You can have Christmas.
Just give me that day in late June when a big, fat, red tomato is ready to pick from an itchy vine, baking like the rest of us in the St. Helena Island sun.
Give me that day, which arrived this past Wednesday, when a tomato slice as thick as a ribeye — still full of the heat and humidity of the South Carolina Lowcountry — is laid gently onto an wavy layer of Duke’s mayonnaise on a slice of Sunbeam white bread.
Grab a shaker of salt, and what you have in your hand is the first tomato sandwich of the year.
The red and white juice will drip down to your elbows. It’ll be a three-napkin event.
And it will be best to stand over the kitchen sink, just like that glorious day when you slurp, fuzz and all, into the first peach of a summer down South.
That first tomato sandwich will restore your faith in God, maybe even mankind.
You might yelp like a bird dog, or sing “I Say a Little Prayer” like Aretha Franklin.
Think of all that has gone wrong in this world since that first ’mater sandwich from Uncle Jamie’s crop when my feet were bare and my knees full of scrapes.
But, despite the hurricanes and droughts and a staggering 13 inches of rain in a recent week on St. Helena, not to mention wars and rumors of wars, the tomato sandwich survives.
It comes with traditions that tend more toward a civil war than the passing down of Grandmother’s fine china.
Down South, people have been disinherited for using Hellmann’s mayonnaise, Lord forgive me for uttering the word, on a tomato sandwich.
But that’s not the only sign that we have missionary work to do. A young woman I work with right here in Beaufort County said last week she’d never heard of a tomato sandwich. She referred to something that sounded like rubbing garlic, and scraping a tomato on a piece of hard bread.
Pass me my smelling salts.
In our county, tomatoes are about the only thing we plant anymore besides condominiums.
And we plant them with class.
The latest numbers at the Clemson University Extension Service, from 2016, say 800 acres of tomatoes are grown, most of it on St. Helena Island by two major operators, Lipman Family Farms (formerly Six L’s Packing Co.), and the Sanders family’s Seaside Farm, which grows 15 million to 20 million pounds of tomatoes a year.
The $17.5 million industry turns sleepy St. Helena Island into a buzz of 18-wheelers. Migrant workers fill the fields. The packing houses, where generations of Lowcountry kids got their first jobs, seem to run 24/7 this time of year.
For me, it’s all a lot quieter. I go to Dempsey Farms on St. Helena. Davy Dempsey does the planting and I do the picking, like thousands of city slickers have done for 45 years, trekking to and from Fripp Island and the Hunting Island State Park.

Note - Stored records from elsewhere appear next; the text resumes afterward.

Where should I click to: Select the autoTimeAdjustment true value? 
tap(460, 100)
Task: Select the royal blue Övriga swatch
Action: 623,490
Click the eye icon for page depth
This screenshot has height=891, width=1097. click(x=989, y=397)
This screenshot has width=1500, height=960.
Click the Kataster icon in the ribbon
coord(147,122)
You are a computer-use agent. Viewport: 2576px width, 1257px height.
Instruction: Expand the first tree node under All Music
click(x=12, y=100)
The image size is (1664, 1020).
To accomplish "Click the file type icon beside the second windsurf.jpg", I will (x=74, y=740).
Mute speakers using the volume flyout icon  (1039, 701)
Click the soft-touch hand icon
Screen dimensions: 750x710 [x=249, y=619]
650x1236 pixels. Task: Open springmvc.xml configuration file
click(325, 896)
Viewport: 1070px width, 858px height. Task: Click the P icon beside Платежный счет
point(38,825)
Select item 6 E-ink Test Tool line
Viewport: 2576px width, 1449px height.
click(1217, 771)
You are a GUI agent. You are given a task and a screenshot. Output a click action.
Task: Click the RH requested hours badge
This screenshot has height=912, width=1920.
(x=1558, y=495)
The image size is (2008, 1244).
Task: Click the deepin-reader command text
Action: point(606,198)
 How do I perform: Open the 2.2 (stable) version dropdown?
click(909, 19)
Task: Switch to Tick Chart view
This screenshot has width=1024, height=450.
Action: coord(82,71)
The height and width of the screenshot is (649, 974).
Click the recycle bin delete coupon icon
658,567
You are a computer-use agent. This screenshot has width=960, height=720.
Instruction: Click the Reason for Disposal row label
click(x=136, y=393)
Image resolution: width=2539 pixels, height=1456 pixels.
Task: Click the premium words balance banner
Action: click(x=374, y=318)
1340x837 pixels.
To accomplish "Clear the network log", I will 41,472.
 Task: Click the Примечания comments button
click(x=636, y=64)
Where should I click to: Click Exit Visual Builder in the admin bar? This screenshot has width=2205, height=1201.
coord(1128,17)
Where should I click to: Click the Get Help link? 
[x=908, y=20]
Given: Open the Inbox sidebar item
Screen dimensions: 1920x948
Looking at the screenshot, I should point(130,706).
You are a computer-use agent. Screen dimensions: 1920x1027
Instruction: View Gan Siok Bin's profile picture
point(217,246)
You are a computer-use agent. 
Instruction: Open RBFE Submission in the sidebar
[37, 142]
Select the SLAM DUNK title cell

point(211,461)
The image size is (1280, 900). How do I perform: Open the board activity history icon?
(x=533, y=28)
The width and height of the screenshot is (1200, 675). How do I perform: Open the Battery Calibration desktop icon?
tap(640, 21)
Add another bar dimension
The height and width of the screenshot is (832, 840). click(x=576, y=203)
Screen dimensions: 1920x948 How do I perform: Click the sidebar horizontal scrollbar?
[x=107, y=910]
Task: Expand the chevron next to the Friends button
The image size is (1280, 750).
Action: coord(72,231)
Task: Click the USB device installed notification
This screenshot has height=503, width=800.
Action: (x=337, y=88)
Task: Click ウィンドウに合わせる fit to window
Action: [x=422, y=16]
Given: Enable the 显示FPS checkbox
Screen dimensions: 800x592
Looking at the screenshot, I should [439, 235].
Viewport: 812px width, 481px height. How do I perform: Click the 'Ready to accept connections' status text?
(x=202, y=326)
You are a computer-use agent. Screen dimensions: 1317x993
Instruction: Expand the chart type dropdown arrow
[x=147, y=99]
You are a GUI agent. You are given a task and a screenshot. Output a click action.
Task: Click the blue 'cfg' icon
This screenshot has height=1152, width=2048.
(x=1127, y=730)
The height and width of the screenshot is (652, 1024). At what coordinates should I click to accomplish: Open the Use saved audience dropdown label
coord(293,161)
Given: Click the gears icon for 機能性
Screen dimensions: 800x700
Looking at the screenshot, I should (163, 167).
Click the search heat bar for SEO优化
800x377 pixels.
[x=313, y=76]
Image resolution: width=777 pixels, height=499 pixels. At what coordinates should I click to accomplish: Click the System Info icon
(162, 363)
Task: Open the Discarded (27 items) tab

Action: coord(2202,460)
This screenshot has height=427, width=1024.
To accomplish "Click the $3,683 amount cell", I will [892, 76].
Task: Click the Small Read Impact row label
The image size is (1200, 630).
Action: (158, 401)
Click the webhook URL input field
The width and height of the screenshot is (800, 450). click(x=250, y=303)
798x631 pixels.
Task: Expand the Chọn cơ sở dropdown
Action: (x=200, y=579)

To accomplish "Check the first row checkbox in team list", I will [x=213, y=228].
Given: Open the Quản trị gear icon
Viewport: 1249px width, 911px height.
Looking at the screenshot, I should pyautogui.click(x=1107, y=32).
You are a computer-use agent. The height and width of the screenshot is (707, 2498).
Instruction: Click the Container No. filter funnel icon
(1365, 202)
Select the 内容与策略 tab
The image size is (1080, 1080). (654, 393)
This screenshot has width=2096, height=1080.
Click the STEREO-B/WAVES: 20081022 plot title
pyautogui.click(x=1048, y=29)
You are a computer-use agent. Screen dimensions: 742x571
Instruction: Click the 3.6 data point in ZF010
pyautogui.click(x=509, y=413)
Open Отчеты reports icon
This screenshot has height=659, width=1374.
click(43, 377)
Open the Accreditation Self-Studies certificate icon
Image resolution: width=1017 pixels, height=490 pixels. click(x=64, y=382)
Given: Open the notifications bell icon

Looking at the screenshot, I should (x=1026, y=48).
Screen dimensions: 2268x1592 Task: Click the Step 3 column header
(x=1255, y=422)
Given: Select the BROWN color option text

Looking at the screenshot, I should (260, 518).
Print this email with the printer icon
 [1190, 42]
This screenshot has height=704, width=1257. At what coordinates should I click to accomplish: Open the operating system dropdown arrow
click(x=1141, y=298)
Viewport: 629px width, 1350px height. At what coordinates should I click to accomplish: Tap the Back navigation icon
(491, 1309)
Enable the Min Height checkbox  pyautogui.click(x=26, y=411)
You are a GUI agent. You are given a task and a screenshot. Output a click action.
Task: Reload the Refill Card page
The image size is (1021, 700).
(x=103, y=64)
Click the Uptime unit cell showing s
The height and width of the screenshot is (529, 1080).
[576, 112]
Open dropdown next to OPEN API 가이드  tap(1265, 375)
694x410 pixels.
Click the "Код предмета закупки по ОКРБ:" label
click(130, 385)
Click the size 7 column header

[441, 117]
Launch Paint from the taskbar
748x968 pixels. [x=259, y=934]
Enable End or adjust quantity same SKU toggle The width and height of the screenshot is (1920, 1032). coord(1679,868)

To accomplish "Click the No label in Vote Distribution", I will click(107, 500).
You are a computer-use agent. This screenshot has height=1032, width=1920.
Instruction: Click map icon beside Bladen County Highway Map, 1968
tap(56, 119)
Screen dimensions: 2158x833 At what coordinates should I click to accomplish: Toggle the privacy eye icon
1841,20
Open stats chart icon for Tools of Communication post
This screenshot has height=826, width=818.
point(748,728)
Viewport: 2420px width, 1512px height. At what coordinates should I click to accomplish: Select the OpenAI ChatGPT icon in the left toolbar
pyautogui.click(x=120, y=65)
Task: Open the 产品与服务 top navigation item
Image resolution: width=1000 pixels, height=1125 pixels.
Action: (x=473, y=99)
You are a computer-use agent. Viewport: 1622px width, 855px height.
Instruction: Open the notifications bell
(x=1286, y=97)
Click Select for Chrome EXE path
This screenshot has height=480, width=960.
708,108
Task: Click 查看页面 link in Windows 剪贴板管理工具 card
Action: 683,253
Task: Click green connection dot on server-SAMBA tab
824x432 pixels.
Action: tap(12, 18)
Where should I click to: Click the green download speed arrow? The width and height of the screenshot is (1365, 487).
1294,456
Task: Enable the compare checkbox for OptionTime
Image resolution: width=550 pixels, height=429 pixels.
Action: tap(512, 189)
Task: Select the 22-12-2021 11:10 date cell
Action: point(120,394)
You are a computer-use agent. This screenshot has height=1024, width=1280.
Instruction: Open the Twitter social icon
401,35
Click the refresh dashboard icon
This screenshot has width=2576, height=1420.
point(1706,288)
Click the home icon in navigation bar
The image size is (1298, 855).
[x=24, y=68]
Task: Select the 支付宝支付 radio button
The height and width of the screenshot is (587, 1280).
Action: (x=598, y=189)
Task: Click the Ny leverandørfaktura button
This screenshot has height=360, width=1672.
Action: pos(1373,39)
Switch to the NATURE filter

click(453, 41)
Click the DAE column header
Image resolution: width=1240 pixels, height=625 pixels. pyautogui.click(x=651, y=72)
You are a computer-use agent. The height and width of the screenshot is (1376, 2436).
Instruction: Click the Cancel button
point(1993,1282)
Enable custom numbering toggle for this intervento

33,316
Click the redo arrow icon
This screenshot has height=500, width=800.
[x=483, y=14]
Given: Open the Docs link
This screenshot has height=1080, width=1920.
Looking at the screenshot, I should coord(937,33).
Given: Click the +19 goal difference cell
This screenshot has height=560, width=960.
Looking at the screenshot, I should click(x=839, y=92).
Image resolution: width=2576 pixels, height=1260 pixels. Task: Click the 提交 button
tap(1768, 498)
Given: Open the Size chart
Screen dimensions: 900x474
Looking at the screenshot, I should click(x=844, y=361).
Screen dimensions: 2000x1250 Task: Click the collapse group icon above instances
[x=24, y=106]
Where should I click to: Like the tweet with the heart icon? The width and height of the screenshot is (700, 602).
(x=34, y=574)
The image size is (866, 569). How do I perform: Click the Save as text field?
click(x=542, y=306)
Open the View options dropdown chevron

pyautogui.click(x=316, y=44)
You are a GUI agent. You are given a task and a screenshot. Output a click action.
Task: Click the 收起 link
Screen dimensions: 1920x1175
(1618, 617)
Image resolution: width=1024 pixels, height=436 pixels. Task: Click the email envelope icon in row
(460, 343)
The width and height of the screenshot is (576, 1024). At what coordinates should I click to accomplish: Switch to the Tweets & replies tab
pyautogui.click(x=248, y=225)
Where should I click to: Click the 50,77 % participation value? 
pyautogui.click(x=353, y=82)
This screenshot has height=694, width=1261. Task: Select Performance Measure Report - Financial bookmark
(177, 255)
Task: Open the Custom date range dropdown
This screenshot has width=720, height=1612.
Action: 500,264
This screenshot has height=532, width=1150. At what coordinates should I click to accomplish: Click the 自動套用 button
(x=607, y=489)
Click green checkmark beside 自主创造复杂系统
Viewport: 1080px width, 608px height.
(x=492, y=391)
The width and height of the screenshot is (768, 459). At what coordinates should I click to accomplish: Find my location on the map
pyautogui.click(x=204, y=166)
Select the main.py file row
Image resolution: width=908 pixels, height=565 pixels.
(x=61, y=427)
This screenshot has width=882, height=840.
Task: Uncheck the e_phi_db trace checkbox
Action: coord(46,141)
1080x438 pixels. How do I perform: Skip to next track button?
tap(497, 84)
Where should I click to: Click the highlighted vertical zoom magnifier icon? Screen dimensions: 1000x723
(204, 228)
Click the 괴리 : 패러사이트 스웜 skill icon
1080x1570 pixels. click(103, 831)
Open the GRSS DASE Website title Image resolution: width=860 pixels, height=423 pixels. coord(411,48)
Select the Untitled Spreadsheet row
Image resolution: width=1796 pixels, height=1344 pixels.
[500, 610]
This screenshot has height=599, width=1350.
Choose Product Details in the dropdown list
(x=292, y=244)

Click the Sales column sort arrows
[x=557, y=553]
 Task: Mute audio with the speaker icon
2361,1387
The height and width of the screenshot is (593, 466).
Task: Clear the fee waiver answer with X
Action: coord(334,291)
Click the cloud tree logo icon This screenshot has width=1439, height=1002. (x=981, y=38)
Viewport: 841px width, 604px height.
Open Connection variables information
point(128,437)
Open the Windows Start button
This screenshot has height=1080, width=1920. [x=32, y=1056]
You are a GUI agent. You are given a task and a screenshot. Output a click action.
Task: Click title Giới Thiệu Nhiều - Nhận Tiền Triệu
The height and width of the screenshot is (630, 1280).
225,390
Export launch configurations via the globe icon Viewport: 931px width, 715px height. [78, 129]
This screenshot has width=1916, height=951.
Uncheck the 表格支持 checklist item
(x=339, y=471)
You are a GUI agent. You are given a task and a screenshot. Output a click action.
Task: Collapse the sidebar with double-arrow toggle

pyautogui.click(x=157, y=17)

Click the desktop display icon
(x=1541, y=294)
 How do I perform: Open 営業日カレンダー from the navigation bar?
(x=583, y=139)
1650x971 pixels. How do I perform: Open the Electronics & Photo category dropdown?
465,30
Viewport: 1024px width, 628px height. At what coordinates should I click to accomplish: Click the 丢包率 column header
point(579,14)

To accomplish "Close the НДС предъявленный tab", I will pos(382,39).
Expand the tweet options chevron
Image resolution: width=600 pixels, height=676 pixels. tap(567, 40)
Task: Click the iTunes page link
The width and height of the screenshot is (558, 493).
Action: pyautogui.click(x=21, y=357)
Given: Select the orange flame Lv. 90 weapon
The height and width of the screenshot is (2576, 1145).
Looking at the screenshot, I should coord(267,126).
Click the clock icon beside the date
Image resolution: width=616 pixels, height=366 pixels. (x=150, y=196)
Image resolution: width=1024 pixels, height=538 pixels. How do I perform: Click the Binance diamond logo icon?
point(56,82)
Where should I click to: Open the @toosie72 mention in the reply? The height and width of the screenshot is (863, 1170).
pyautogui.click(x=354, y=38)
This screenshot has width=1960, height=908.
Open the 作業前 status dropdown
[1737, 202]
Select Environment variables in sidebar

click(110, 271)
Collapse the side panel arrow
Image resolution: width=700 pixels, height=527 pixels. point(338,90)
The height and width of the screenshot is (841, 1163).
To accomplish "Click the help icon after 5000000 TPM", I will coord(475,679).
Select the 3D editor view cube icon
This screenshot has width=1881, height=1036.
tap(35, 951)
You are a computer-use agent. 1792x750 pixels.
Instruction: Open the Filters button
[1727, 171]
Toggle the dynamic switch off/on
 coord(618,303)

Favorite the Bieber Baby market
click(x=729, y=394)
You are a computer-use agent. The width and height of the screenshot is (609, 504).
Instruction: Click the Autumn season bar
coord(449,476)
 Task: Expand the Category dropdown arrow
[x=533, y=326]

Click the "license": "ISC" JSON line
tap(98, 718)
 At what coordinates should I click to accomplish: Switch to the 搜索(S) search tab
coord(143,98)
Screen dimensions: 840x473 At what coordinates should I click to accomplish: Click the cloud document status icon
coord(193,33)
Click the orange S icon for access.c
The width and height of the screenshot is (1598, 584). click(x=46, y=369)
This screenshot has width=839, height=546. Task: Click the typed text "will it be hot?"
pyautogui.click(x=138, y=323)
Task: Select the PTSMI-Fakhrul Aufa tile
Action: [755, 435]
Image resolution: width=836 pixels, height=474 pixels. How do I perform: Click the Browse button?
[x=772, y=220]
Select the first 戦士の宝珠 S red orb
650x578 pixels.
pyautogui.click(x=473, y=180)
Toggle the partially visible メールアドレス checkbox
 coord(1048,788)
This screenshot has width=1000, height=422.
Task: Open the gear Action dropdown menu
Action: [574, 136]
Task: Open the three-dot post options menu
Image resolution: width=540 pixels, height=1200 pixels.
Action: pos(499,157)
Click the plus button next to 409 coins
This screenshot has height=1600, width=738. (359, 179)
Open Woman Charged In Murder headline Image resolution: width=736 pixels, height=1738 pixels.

This is a banner year so far, and it just started. The big hit are the Vintage Ripes, designated as heirlooms.
But it won’t last long.
Soon the St. Helena Island sun will win, and the fields will empty, to be prepared for watermelons or the next tomato crop.
And we’ll be left with visions of tomato juice and Duke’s mayonnaise slip-sliding through our heads.